Set problem ->
Copy the lines from the one containing "Task: Click the 10h timestamp on quoted tweet" through the one containing "Screen dimensions: 1015x1280", substituting "time label" for "timestamp" and changing nothing else.

Entries provided ->
◇ ◇ ◇ ◇ ◇ ◇ ◇

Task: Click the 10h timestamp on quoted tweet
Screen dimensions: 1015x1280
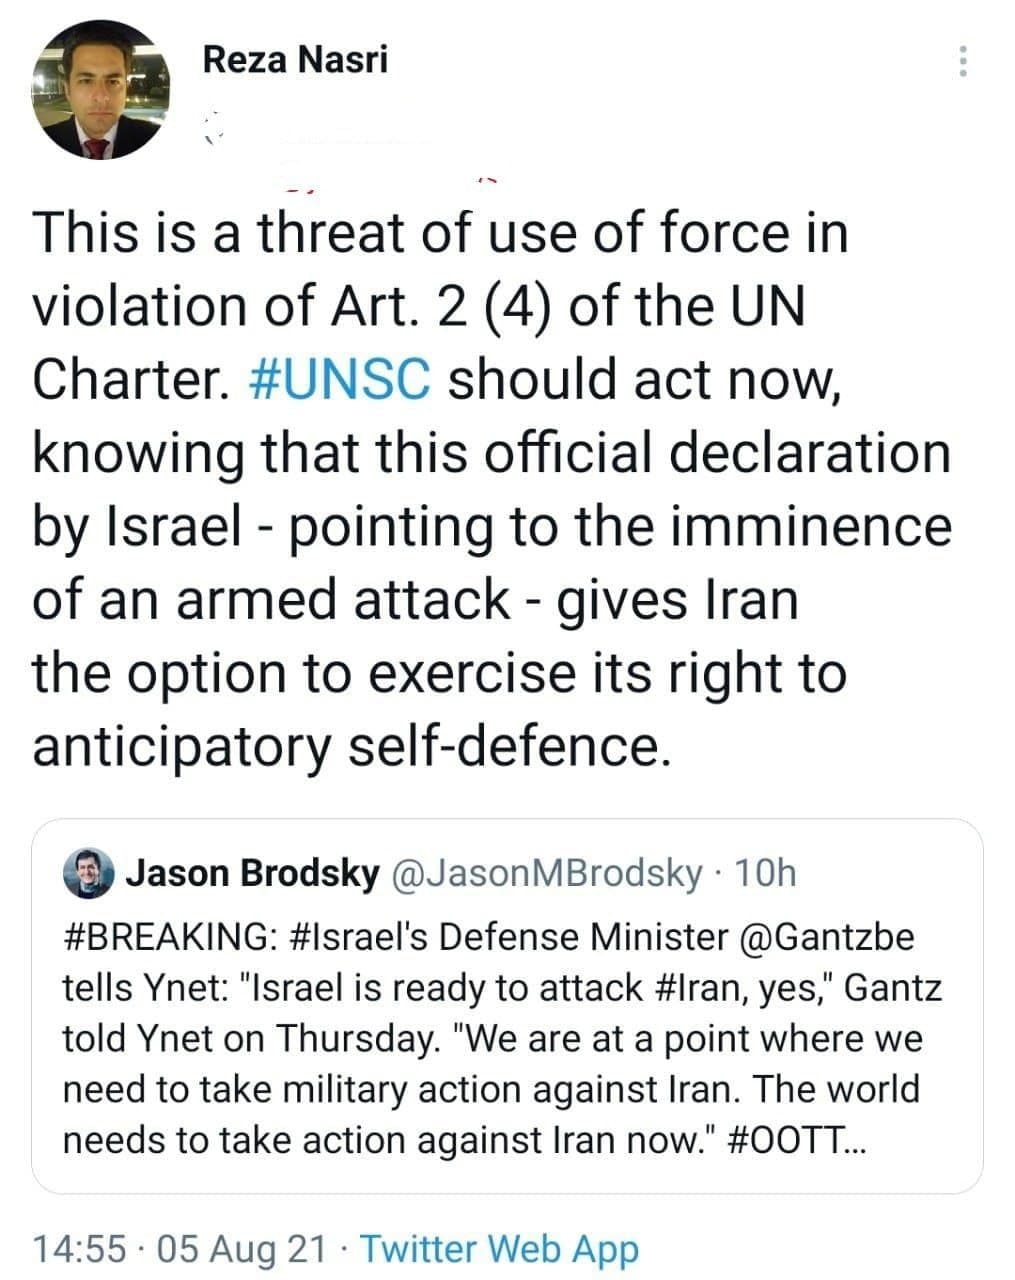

◇ ◇ ◇ ◇ ◇ ◇ ◇

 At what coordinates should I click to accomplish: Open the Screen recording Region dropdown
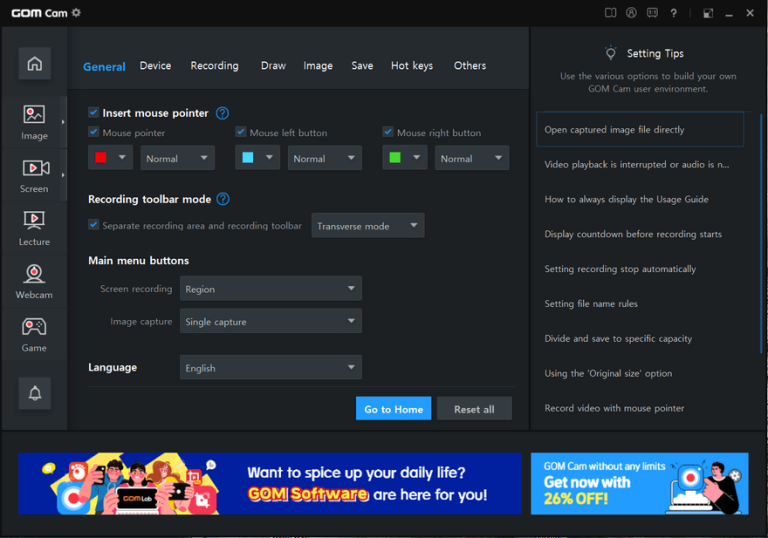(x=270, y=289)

◇ ◇ ◇ ◇ ◇ ◇ ◇

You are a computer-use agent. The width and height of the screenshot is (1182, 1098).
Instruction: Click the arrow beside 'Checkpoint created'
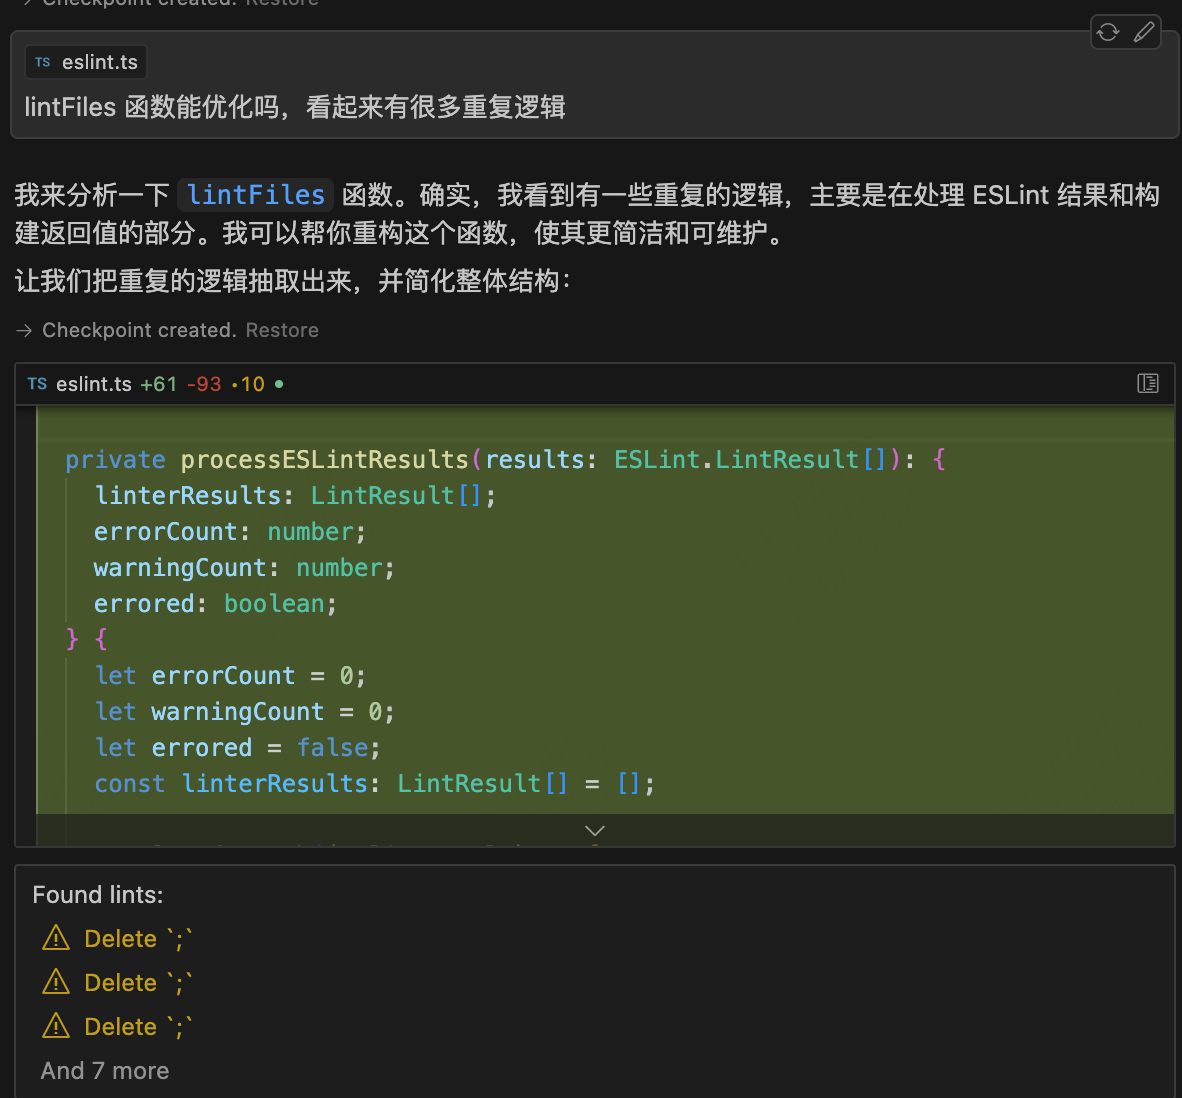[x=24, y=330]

◇ ◇ ◇ ◇ ◇ ◇ ◇

Problem solution ->
Task: Click the 10h time label on quoted tweet
Screen dimensions: 1015x1280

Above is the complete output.